Wage theft is one of the most prevalent but under-reported problems confronting working people in the United States. Wage theft is a violation of workers’ rights in which an employer fails to pay an employee what that employee is owed. The national scale of wage theft is tremendous. According to the Economic Policy Institute (EPI), the estimated value of wages stolen through violations of federal and state minimum wage laws—just one of several different types of wage theft—alone was $15 billion in 2015, easily eclipsing the $12.7 billion stolen through all reported robberies, burglaries, larcenies, and car thefts in the same year. Read full report.
The toolbox available to victimized workers for the recovery of money taken by their employers is remarkably weak, both nationally and on the state level. Lawmakers and regulators in West Virginia, however, can remedy this by eliminating the two-tiered minimum wage system, increasing funding for the Division of Labor for the investigation of wage theft claims, and implementing harsher penalties for employers who commit wage theft.
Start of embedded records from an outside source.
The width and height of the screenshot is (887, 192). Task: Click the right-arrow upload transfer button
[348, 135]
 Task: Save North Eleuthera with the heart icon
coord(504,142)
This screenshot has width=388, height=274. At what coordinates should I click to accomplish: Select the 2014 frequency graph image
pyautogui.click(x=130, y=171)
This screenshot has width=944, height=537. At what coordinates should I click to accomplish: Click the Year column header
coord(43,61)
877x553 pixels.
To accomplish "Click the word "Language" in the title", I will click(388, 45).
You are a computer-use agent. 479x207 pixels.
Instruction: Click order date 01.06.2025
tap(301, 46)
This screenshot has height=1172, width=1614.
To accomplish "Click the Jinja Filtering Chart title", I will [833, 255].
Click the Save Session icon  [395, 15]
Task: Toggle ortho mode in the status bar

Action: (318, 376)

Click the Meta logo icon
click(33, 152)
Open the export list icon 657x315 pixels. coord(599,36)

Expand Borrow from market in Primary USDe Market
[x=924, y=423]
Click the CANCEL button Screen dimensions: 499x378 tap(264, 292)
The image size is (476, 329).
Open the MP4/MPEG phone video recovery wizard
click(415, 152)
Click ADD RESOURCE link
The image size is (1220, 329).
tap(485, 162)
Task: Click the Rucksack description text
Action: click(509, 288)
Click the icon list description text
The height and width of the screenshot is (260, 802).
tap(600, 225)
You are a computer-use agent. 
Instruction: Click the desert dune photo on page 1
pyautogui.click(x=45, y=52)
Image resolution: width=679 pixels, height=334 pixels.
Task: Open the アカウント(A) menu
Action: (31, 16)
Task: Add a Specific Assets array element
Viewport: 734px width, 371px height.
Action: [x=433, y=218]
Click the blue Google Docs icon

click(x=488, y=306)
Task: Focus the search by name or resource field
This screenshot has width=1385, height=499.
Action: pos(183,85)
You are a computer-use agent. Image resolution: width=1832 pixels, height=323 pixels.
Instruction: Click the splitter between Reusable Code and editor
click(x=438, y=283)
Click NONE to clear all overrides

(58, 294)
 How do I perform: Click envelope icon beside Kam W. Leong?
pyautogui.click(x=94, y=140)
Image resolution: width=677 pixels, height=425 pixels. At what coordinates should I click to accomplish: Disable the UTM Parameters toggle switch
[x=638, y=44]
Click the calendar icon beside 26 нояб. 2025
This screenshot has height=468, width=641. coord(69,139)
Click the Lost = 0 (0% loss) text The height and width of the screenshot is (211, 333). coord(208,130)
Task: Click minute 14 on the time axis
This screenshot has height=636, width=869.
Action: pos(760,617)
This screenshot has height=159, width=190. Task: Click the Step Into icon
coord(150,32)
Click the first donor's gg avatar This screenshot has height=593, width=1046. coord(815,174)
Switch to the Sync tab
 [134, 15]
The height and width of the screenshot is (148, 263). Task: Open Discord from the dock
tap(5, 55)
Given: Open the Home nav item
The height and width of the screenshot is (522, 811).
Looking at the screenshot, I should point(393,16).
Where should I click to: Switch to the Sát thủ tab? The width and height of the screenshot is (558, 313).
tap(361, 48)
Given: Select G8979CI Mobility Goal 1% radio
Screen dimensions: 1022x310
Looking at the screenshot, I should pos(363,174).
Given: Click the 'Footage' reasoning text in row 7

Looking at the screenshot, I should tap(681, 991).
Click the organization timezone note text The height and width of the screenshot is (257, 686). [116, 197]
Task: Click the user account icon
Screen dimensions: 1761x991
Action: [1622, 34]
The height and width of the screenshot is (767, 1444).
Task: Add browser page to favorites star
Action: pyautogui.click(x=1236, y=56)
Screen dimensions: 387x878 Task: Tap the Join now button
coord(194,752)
Wage theft disproportionately affects some of the most vulnerable segments of the workforce. Low-wage workers—those in the worst position to lose money out of their paychecks—are wage theft’s biggest victims. Tipped workers, who tend to be female, younger, and less educated than the rest of the labor market, are one of the most impacted worker groups. Wage theft keeps hard-earned money out of the hands of workers for whom every dollar counts.